Boissoneau was also exchanging Twitter messages with a British ISIL member named Reyaad Khan, who went by Abu Dujana and had also incite for attacks in Western countries until he was killed in a targeted drone strike last August.

After Boissoneau’s arrest, he told police he’d never actually met a terrorist in person and “wasn’t that serious about going down there.” He said he was going through a rough time and just wanted to “test the system” to find out if the Canadian Security Intelligence Service “can actually detect stuff like that.”

He acknowledged he had looked into the cost of plane tickets to Turkey, and his sister said he was “curious about terrorism” but the judge said it appeared the real motive for was his online posts was to get a free plane ticket to Europe so he could visit his Hungarian girlfriend.

I will fight to the death sick of all this fake politics in US and [email protected]

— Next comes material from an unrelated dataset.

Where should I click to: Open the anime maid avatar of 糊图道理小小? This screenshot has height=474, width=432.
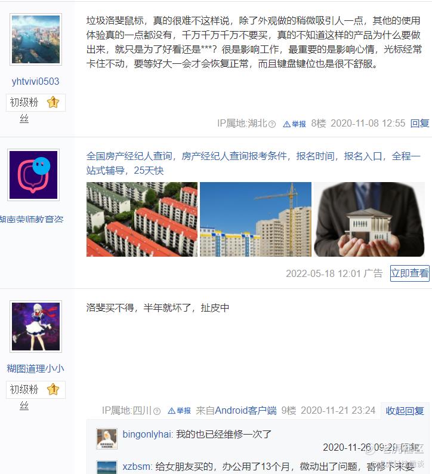36,327
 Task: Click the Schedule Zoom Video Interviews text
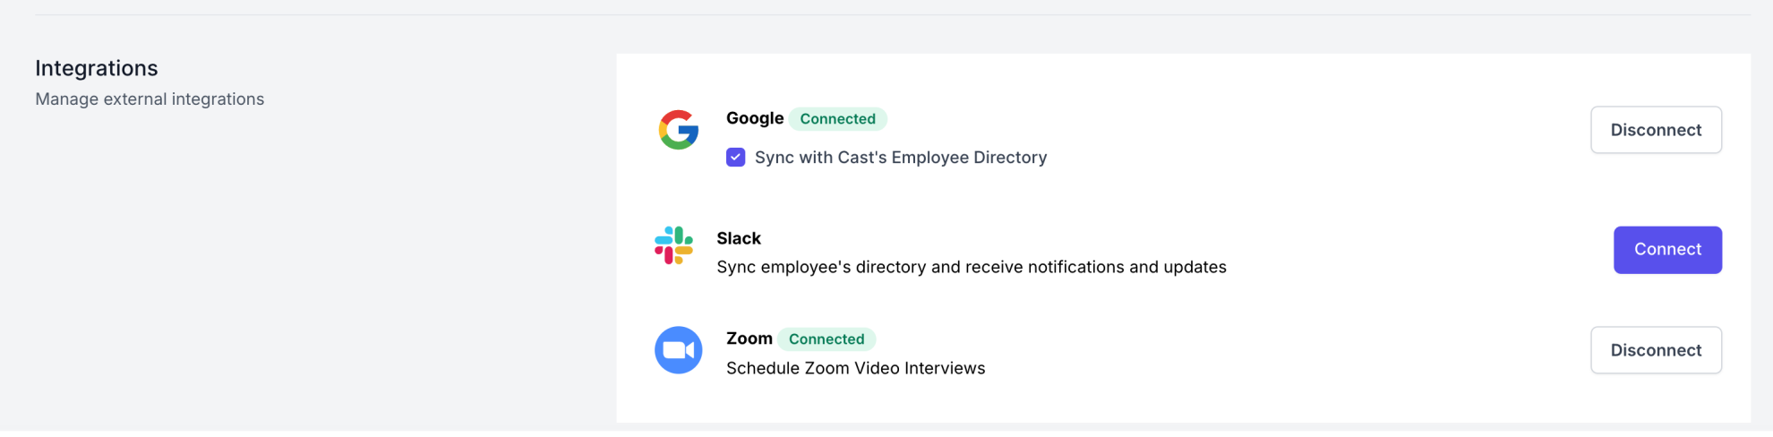coord(855,368)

— Dwayne Boissoneau (@dboissoneau1) November 6, 2014

Boissoneau pleaded guilty to threatening to cause death or bodily harm, as well as fraud and theft (his lawyer said he borrowed a friend’s bike and tried to pawn it). He was not charged with any terrorism offences but the Crown argued at sentencing that his actions had to be viewed in the context of global terrorism.

The pre-sentencing report described Boissoneau as “easily led and susceptible to substance abuse.” It said he was impulsive and “was not always able to fully explain his actions.” Nor did he “fully appreciate the gravity of his actions.”

The judge sentenced him to a year, partly because the threat was made at a time of public sensitivity about terrorism. Thunder Bay lawyer Michael Hargadon found that harsh given the facts about Boissoneau. He felt the Oct. 22, 2014 attack in Ottawa had overly influenced the decision. “I think everyone, to an extent, was caught up in what was happening at the time.”

Hargadon appealed and on Feb. 1 Justice Helen Pierce of the Ontario Superior Court of Justice cut the sentence in half, noting that his online posts “came only to the attention of a couple of terrorists anxious to recruit him and the police unit tasked with monitoring their conduct.”